It’s Wednesday once again! And here we are with a fresh Just KNIME It! challenge.
As the UEFA European Football Championship unfolds, let’s create a data app to visualize, for any timeframe in football history, what teams held the most victories . We can’t wait to see if you find any surprising rankings!
Here is the challenge. Let’s use this thread to post our solutions to it, which should be uploaded to your public KNIME Hub spaces with tag JKISeason3-6.
Need help with tags? To add tag JKISeason3-6 to your workflow, go to the description panel in KNIME Analytics Platform, click the pencil to edit it, and you will see the option for adding tags right there. Let us know if you have any problems!
I would suggest that you don’t use a nightly build KAP to build workflows for JKI. Very few other Knimers use nightly builds for production work. Its always tempting because of new features but it means most Knimers won’t be able to use your workflow.
I have developed two types of tournaments. It includes features such as a range filter (by year) and a top N filter. One of my favorite components, the Choropleth Map, makes it easy to visualize trends.

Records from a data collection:
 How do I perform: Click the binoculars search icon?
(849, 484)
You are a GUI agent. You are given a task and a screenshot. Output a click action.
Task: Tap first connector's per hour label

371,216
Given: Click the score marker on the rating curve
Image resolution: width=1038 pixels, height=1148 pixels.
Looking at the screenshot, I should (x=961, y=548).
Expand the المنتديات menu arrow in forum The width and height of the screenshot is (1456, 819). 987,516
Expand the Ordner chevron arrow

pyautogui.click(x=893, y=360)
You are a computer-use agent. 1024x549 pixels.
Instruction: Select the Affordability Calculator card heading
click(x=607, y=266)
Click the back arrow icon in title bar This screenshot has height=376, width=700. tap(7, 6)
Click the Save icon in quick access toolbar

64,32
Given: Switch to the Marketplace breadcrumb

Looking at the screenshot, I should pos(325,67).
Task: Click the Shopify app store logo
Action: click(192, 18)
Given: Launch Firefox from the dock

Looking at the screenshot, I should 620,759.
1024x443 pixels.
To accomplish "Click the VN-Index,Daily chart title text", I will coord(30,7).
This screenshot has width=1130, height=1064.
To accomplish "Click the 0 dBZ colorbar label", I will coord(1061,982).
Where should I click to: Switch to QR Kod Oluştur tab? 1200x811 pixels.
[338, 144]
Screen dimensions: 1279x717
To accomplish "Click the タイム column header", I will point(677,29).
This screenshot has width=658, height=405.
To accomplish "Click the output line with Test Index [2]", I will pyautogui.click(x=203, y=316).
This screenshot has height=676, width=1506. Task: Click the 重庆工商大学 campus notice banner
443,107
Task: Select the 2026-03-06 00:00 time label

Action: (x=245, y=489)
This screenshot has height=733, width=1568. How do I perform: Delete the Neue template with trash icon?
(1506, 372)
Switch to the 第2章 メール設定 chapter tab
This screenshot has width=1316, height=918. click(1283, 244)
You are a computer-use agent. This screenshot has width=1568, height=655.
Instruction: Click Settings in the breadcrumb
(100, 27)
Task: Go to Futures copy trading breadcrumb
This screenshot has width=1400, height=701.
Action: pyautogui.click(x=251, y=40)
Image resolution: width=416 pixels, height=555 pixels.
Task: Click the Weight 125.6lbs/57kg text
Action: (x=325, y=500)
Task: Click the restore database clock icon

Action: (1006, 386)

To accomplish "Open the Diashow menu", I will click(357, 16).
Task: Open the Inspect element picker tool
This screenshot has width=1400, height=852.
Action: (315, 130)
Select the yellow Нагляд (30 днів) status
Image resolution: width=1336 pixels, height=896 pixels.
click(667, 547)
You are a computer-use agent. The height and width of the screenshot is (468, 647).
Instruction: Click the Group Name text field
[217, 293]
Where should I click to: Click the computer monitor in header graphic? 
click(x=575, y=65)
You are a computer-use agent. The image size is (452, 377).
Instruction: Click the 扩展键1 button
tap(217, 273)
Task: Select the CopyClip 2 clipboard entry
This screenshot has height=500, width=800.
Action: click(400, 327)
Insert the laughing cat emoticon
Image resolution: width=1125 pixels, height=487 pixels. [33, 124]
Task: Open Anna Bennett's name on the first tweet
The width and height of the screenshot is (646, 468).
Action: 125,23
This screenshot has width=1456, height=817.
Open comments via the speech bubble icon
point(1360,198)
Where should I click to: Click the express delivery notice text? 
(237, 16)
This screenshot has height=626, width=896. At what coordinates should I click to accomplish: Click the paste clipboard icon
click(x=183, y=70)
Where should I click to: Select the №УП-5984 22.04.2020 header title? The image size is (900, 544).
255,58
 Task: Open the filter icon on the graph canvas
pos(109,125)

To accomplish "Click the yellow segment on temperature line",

**AIM OF THE TASK:** Reproduce verbatim the stretch of the forum thread about the KNIME challenge from "As the UEFA" through "have any problems!".

**SOLVED PROBLEM:**
As the UEFA European Football Championship unfolds, let’s create a data app to visualize, for any timeframe in football history, what teams held the most victories . We can’t wait to see if you find any surprising rankings!
Here is the challenge. Let’s use this thread to post our solutions to it, which should be uploaded to your public KNIME Hub spaces with tag JKISeason3-6.
Need help with tags? To add tag JKISeason3-6 to your workflow, go to the description panel in KNIME Analytics Platform, click the pencil to edit it, and you will see the option for adding tags right there. Let us know if you have any problems!